On Twitter there is a behavior pattern where a person who has lost an argument redirects the narrative instead of owning up. Why is it so hard to admit we are wrong to a complete stranger we will never see again? Because it has nothing to do with them.
Physical pain centers light up when get the silent treatment and also when you lose an argument. These are biological clues that we are guilty of behavior that threatens our existence. In the first case, if you are rejected by your tribe, you're as good as dead. so the pain compels you to do whatever it takes to make them accept you again; anything to make the pain stop. Pain triggered by being wrong is like your dog trying to get through the electric fence. Until you move on, every time you approach that error, you're going to feel it.
On Twitter, when someone is wrong their final remark will certainly be insulting. They probably hold a grudge for a minute or two, as if you're the reason they're wrong. Punished for being right. Sheesh.
When I was younger, the pain of being wrong would persist because I focused on the wrong element of the situation: that I was wrong, not what I was wrong about. Once I decided to freely admit when I am wrong - own up to every argument where I am proven wrong - my levels of stress and anxiety changed forever.

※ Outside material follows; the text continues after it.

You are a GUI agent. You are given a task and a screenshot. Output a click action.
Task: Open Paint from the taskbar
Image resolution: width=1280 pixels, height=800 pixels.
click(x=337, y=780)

Some might argue that I am not learning my lesson if the pain doesn't have a chance to ingrain the lesson. How long should you suffer because you thought the capital of Florida was Orlando? In fact, if you focus on being wrong, then you are likely to forget the thing you were wrong about in the first place.
The pain is a note-to-self that you shouldn't be focusing on something so trivial as a corrupt cell in a spreadsheet, especially since you are probably punishing the person who was right with a dirty scowl, if not worse. The punishment does not fit the crime of being wrong because it is punishment for not admitting you are wrong.